Researchers find new way to ‘sweeten’ key drugs
Probing a class of enzymes routinely used to synthesizing some of nature’s most potent drugs, a team of Wisconsin scientists has found a new way to expand on nature’s chemical creativity to make critical anticancer agents and antibiotics.
Writing this week (Sept. 1) in the journal Science, a team led by Jon S. Thorson, a professor of pharmaceutical sciences at the University of Wisconsin–Madison, describes the discovery of a simple process that may yield a raft of promising new agents to treat cancer and the most stubborn antibiotic-resistant infections.
“The work opens the door to a variety of new opportunities in the natural product drug arena,” says Thorson. “There are a number of antibiotics and anticancer agents this can be applied to.”
In nature, plants and other organisms such as bacteria make many chemicals that can be used to treat human disease. Such natural agents are primary sources of drugs employed to fight cancer and thwart infection.
Key chemical features of such drugs are natural sugars, molecules that frequently dictate a chemical compound’s biological effects. For years, medicinal chemists have modified those natural agents to develop variants that have new or more potent disease-fighting properties. But for the most part, scientists have found it difficult to easily and routinely modify the sugar molecules that make such agents medicinally useful.
Now, Thorson and colleagues Changsheng Zhang and Byron Griffith have discovered a new and simple method to manipulate the family of enzymes nature uses to position the sugar molecules of a drug and confer a specified biological effect. The technique, according to the Science paper, has already yielded more than 70 variants of calicheamicin, an anti-tumor drug, and novel analogs of vancomycin, an antibiotic used to fight drug-resistant bacterial infections.
Prior to the new Wisconsin work, there were hints that a key class of enzymes known as glycosyltransferases – the biological catalysts responsible for decorating many natural compounds with unique sugar molecules – could be more expansive in their capacity to deploy molecules from a large library of potential sugar donors.
In earlier studies, Thorson and his colleagues capitalized on this flexibility by synthesizing and presenting large sets of the unique sugar “building blocks” to the flexible glycosyltransferases in a method known as natural product “glycorandomization.” That process paid great dividends toward optimizing certain anticancer drugs and antibiotics, Thorson explains, but there were limitations to making the exotic sugar donor building blocks.
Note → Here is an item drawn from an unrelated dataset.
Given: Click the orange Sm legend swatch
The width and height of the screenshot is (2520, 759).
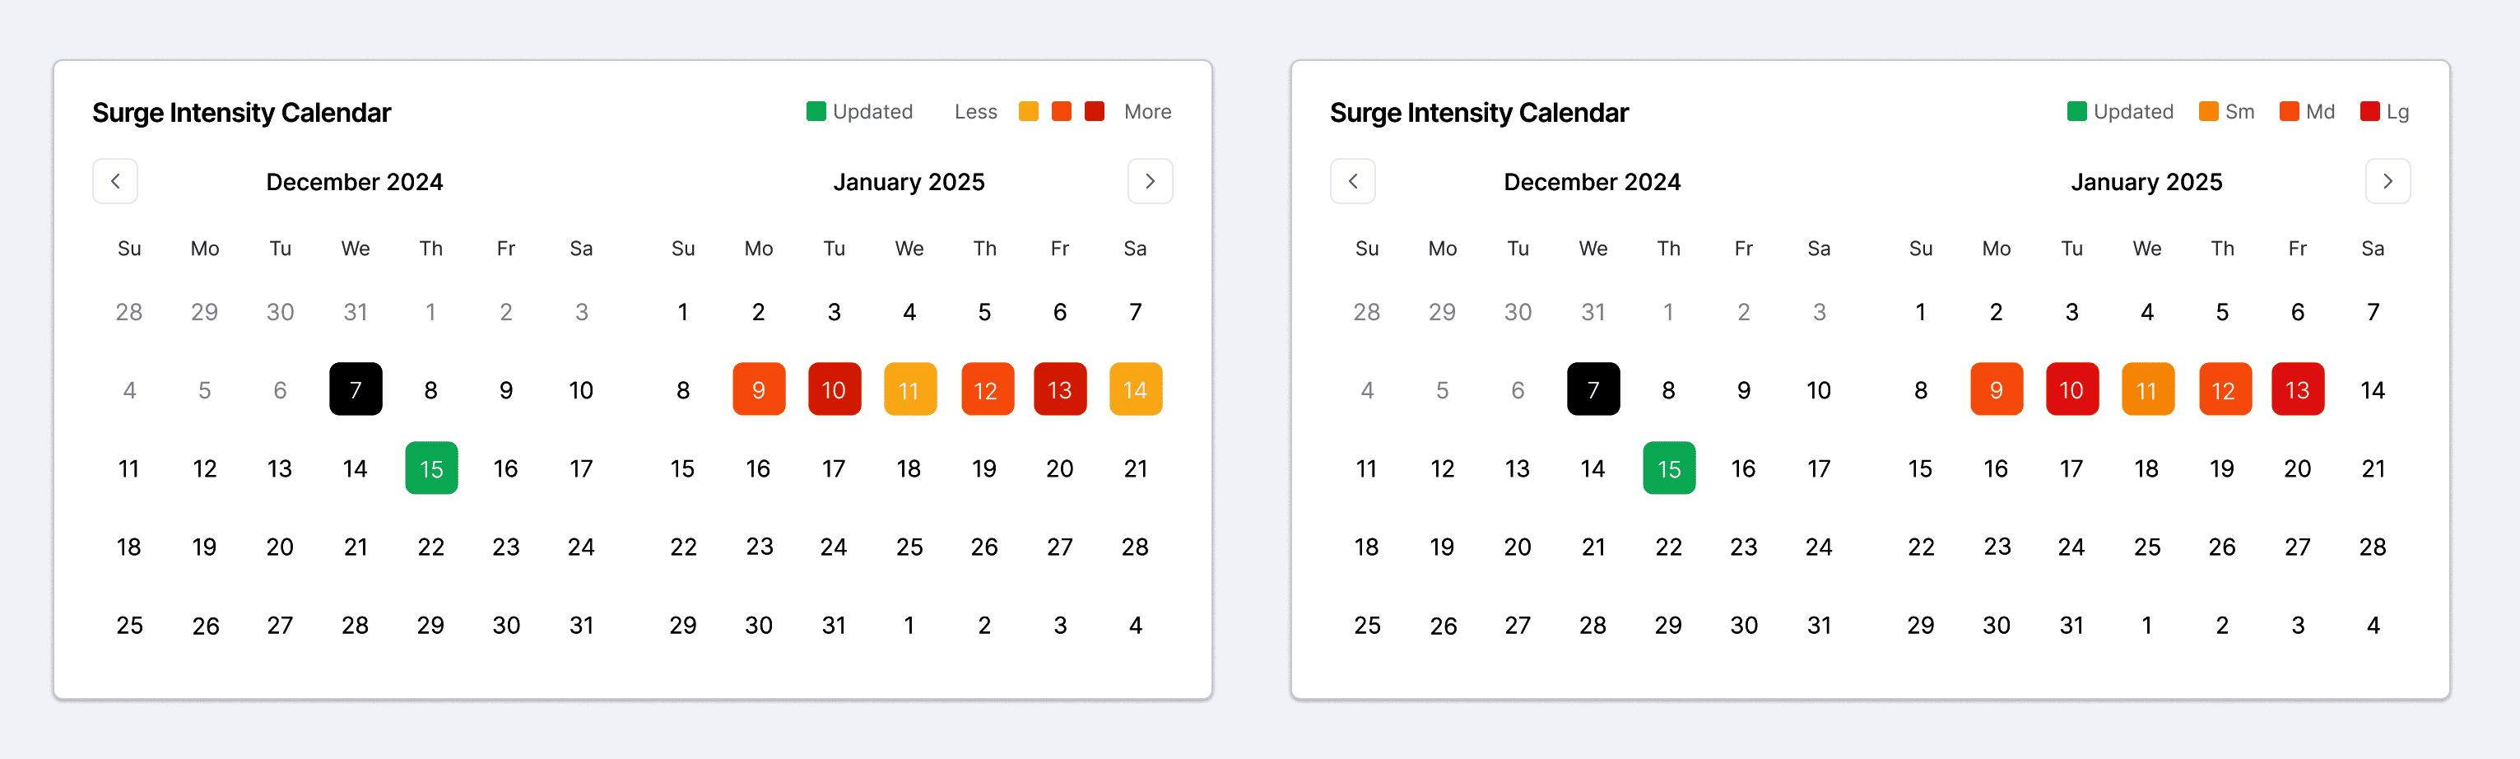Looking at the screenshot, I should pyautogui.click(x=2208, y=112).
In the new study, the Wisconsin team found that the enzymes are capable of modifying natural products in a much more flexible way than previously thought. The key new finding, he says, is the catalytic activity of the enzymes can be reversed to swipe a sugar molecule from one natural product and confer it on another in a single reaction.
“In essence we’re pirating nature’s sugars,” Thorson says. “This discovery provides a one-pot reaction that eliminates the need to synthesize exotic sugar donors.”
The enzymes’ flexibilities “appear to be much more universal than previously thought,” Thorson says. “The utility of that wasn’t clear before.”
The Wisconsin team’s discovery, Thorson adds, may have implications beyond the ability to soup up natural drugs because similar sugar-transferring enzymes play many other roles in biology.
More immediately, the new finding means that it may now be possible to alter the beneficial properties of many of nature’s most useful compounds to create thousands of variants that can be screened for their therapeutic value, Thorson argues. “It is going to be very useful in the context of these kinds of molecules.”
What’s more, according to Thorson, the technology required to create the new compounds is simple and scalable, which may make it more attractive to the pharmaceutical industry.
“The process is very efficient,” Thorson explains. In one vessel, the enzyme can be used to do all of the chemical heavy lifting, synthesizing the new compounds according to how the enzyme is manipulated.
The need for such new drugs, says Thorson, is acute. The human pharmacopoeia, for example, is in desperate need of new antibiotics to combat bacteria that have become resistant to existing drugs. The new vancomycin variants, for example, may become important in the battle against drug-resistant staph infections. A study published last month in the New England Journal of Medicine found that an alarming 59 percent of skin and soft tissue infections in emergency rooms nationwide were resistant to antibiotics now in use.
The new technique, according to Thorson, will play a prominent role in the new UW–Madison National Cooperative Drug Discovery Group, a consortium of UW–Madison scientists seeking to develop new anti-cancer drugs from natural products. The group was recently formed with the help of a $5.6 million grant from the National Cancer Institute.
The studies that underpin the new Science report were funded by the National Institutes of Health. In addition to Thorson, Zhang and Griffith, authors of the new Science paper include Qiang Fu, Christoph Albermann, Xun Fu, In-Kyoung Lee and Lingjun Li.